TASK ITEM> Transcribe all records below exactly, without images.

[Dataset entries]
────────────────────

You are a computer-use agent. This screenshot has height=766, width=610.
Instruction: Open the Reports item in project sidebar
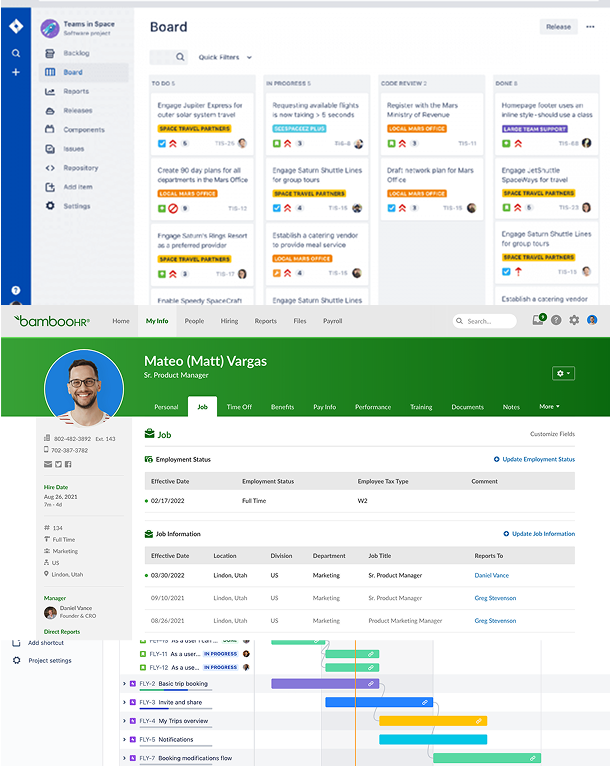tap(76, 92)
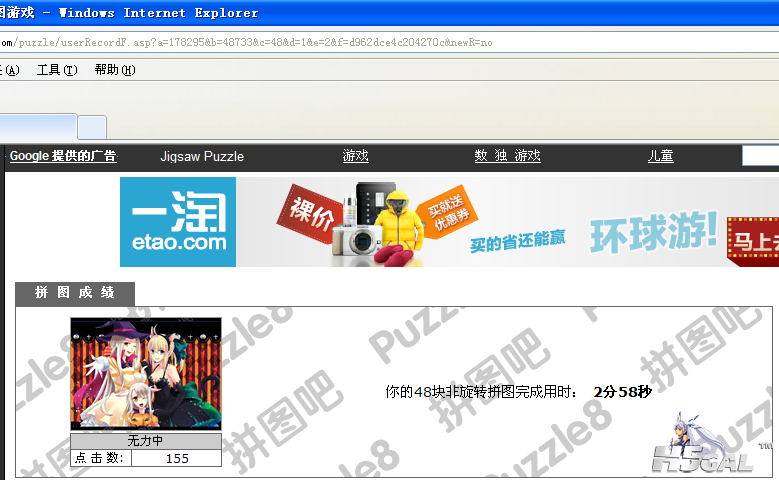The height and width of the screenshot is (480, 779).
Task: Visit the 儿童 link
Action: [660, 156]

────────────────────

SOLUTION FOR THIS EXERCISE>
You are a computer-use agent. This screenshot has height=766, width=610.
Instruction: Open the Reports item in project sidebar
tap(76, 92)
The height and width of the screenshot is (480, 779).
Task: Visit the 儿童 link
Action: [660, 156]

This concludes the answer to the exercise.